Our first wake-up in Keene was on an August Saturday morning – so the first on-air personality I heard was Al Kulas. He seemed to be the only person at the station. He was both hosting the show and reading the news. Half-way through a newscast he got to the name of a foreign leader and stumbled twice over the pronunciation of the unfamiliar name. There was a second of silence before what I thought would be his third try. Instead, he spelled out the name. From that moment, I knew that this was going to be a new radio-listening experience.
In the ten years since that first Saturday in August I have listened to Al Kulas nearly every weekend: even on weekends when I was out of town (thanks to the internet.) I didn’t share Al’s politics. At all. And I did not always listen to the entire show because I was too angry about the opinions expressed to keep listening. But the next Saturday morning, at 5 a.m. I tuned in again.

I have often wondered why. These days, I do not routinely listen to talk shows based on politics radically opposed to my own. But I listened to Al. I finally got a clue as to why when I heard Dan Mitchell (WKBK morning show host and program manager) read posts that some of Al’s fans had posted to the station’s Facebook page after learning of Al’s death. One listener said described Al’s style as “unpolished.” Yes it was. But I would add that it was also authentic.

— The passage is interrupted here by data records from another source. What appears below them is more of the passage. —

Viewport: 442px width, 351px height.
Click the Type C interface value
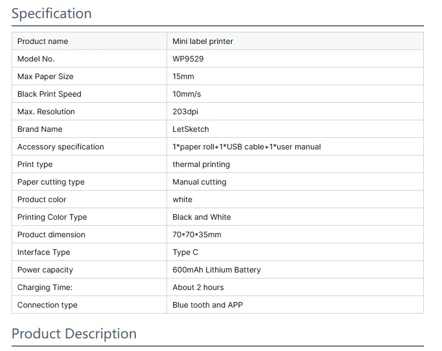pos(185,252)
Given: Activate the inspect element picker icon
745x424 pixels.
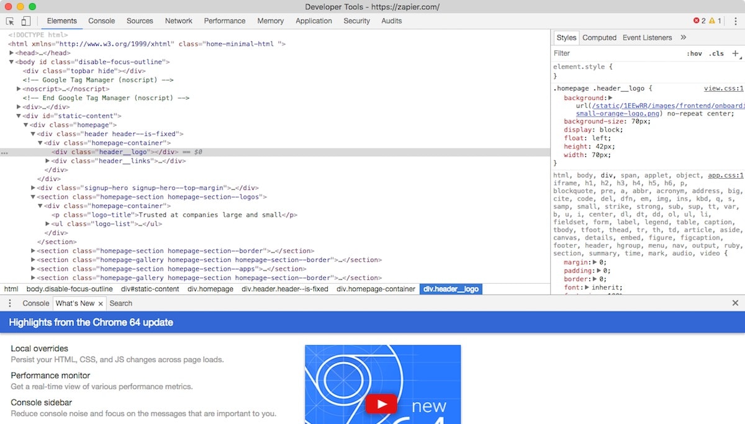Looking at the screenshot, I should [x=11, y=20].
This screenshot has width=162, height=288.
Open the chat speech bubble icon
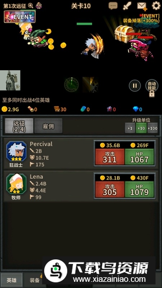[113, 6]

I suspect that Rush and his ilk are primarily entertainers. But Al Kulas approached his on-air time as if it was a public service that it was his duty and privilege to offer. He was not there to entertain. He was there to share the things he cared about with his neighbors in the Keene area. Politics always. Guns, relentlessly. But also the temperature in West Keene and the temperature at the airport, “this day in history” with editorializations, the winner lottery numbers, polkas, military marches, Christmas carols weeks before Christmas, the farm, memories from his days in the service and his experiences abroad, and so much more. His computer never seemed to work and it was ritual to be late for the station breaks but he answered every on-air phone call with genuine enthusiasm and knew so many of his callers by name.

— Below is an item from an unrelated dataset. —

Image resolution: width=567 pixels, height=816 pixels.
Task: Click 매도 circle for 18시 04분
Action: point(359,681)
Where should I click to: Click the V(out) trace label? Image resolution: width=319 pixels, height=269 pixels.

His show was a special kind of talk radio that I found compelling: not because I agreed with the politics but because it was real. It was a few hours of authentic, unpolished sharing around the things that matter — even when it made me mad enough to turn off the radio. I am not sorry about the times that I’ve turned off the Saturday or Sunday morning Serendipity shows off, but I am sorry that the next time I turn it on, Al won’t be there.

I am grateful for the ten years I had to be one of Al’s on-air neighbors. Thanks Al for your service and for your sharing. I will miss you. May you rest in peace and rise in glory.

And thanks to all those at WKBK who made your show possible.